Exercise:
Repeat the lines of the records word for word, starting at the line that contains "Image resolution: width=1276" and ending at the line that contains "coord(114,90)".

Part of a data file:
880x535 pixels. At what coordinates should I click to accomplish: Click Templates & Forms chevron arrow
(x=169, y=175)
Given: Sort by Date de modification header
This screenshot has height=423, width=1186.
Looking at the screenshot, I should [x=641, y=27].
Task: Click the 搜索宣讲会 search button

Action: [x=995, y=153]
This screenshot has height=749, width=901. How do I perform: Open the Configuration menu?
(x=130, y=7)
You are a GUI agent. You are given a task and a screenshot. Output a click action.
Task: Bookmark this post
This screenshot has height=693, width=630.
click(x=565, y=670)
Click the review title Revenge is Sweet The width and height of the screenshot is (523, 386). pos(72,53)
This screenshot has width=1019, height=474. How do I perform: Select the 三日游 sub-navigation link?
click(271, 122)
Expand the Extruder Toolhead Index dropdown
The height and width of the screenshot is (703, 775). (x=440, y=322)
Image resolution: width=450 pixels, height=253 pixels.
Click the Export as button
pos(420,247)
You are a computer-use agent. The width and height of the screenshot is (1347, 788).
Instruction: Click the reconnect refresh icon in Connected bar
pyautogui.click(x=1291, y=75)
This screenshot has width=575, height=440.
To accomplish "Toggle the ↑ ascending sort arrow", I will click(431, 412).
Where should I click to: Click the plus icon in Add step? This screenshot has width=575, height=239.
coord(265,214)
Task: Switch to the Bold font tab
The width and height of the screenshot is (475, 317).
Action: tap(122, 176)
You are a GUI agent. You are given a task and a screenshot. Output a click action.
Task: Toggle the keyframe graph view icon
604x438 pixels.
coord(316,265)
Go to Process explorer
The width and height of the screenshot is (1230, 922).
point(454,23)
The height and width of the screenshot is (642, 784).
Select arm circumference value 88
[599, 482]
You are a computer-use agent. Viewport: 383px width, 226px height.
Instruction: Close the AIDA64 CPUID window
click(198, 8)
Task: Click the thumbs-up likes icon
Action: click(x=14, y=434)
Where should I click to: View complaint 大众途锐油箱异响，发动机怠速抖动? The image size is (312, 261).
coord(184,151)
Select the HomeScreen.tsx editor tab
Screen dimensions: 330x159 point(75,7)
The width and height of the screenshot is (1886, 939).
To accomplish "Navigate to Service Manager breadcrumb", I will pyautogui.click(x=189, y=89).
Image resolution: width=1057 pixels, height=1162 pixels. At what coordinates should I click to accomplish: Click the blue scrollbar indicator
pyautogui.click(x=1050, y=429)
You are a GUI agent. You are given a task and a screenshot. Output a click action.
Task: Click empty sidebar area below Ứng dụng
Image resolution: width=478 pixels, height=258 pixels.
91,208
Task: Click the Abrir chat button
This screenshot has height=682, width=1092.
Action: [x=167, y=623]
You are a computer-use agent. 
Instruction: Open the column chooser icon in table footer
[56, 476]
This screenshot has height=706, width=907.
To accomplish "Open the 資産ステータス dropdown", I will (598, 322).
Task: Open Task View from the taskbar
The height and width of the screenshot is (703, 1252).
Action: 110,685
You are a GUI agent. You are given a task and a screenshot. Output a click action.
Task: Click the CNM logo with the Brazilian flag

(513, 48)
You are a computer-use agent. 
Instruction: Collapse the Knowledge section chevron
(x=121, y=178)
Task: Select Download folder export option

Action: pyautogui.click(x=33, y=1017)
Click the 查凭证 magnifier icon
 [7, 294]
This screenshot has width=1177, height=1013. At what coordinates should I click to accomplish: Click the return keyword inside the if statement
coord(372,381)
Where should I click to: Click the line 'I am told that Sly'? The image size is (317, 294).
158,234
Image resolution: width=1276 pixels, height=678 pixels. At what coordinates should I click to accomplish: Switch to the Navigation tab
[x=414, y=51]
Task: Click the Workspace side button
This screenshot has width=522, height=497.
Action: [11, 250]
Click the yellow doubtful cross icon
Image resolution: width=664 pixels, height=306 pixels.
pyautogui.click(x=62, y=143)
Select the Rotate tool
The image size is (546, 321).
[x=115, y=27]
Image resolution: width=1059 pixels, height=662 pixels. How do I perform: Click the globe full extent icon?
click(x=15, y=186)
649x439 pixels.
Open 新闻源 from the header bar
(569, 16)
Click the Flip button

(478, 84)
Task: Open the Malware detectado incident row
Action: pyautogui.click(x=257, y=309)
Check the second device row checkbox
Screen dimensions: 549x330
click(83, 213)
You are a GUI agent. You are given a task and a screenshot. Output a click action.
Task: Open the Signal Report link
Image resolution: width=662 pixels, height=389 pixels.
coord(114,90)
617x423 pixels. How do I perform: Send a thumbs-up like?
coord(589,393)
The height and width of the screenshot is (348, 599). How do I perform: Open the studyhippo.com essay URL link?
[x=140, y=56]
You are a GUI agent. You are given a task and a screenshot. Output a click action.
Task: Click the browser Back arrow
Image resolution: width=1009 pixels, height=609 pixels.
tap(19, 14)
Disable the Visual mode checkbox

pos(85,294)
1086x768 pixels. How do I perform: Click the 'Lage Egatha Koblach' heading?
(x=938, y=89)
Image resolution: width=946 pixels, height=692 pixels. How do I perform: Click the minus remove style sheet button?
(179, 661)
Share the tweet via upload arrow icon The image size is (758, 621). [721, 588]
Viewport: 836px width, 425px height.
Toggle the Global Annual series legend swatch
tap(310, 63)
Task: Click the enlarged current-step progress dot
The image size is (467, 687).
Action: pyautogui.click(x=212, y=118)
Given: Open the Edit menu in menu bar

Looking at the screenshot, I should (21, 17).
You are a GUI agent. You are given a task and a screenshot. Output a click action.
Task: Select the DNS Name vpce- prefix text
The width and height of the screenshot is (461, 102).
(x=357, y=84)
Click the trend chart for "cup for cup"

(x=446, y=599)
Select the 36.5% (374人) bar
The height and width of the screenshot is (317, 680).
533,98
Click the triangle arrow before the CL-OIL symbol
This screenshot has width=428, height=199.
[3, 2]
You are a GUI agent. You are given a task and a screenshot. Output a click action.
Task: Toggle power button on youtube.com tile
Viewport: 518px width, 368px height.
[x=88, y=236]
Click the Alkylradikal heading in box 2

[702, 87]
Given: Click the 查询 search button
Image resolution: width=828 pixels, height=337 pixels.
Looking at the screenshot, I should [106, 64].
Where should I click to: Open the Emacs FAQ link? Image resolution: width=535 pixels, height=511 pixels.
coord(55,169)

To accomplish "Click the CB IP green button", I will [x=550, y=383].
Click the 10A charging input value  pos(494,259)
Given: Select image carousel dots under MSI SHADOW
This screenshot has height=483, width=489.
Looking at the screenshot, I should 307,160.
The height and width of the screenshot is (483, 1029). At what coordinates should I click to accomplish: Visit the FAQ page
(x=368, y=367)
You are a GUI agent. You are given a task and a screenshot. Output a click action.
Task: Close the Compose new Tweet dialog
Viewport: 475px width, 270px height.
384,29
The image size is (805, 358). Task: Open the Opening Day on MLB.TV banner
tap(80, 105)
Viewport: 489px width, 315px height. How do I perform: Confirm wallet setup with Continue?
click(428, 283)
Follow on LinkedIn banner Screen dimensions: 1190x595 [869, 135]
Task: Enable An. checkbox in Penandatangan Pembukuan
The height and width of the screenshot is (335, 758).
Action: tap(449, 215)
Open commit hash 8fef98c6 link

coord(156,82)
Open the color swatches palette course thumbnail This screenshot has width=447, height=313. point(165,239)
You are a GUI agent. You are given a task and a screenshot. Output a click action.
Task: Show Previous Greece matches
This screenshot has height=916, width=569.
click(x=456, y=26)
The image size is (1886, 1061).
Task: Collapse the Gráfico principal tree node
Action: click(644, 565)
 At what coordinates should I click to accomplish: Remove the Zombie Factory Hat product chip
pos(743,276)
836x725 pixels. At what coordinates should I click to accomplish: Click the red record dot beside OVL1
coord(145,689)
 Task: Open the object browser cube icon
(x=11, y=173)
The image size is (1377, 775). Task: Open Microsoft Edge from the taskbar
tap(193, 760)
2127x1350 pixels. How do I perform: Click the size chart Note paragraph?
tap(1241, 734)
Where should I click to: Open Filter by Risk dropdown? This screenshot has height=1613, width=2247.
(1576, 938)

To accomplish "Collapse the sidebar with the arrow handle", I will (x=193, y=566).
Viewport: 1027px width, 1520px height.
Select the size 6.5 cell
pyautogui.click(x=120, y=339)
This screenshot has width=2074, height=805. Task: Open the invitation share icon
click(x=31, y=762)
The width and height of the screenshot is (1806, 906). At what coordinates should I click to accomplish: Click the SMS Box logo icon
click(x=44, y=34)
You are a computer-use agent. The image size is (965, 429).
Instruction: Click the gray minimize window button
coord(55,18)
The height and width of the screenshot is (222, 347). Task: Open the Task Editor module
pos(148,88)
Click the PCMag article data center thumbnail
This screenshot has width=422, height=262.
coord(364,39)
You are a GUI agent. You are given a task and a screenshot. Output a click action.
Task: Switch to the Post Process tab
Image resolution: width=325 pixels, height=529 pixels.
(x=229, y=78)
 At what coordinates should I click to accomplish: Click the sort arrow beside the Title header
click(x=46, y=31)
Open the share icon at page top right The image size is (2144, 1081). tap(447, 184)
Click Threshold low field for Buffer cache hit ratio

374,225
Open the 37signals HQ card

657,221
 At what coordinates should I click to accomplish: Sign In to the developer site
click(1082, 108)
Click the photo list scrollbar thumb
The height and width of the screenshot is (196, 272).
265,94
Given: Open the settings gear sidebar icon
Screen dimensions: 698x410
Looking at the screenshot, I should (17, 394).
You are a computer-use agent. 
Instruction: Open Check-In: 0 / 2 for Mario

Answer for the task:
Image resolution: width=1276 pixels, height=678 pixels. At what coordinates should I click to accomplish: Switch to the Navigation tab
[x=414, y=51]
Task: Click the Workspace side button
This screenshot has width=522, height=497.
Action: [11, 250]
Click the yellow doubtful cross icon
Image resolution: width=664 pixels, height=306 pixels.
pyautogui.click(x=62, y=143)
Select the Rotate tool
The image size is (546, 321).
[x=115, y=27]
Image resolution: width=1059 pixels, height=662 pixels. How do I perform: Click the globe full extent icon?
click(x=15, y=186)
649x439 pixels.
Open 新闻源 from the header bar
(569, 16)
Click the Flip button

(478, 84)
Task: Open the Malware detectado incident row
Action: pyautogui.click(x=257, y=309)
Check the second device row checkbox
Screen dimensions: 549x330
click(83, 213)
You are a GUI agent. You are given a task and a screenshot. Output a click action.
Task: Open the Signal Report link
Image resolution: width=662 pixels, height=389 pixels.
coord(114,90)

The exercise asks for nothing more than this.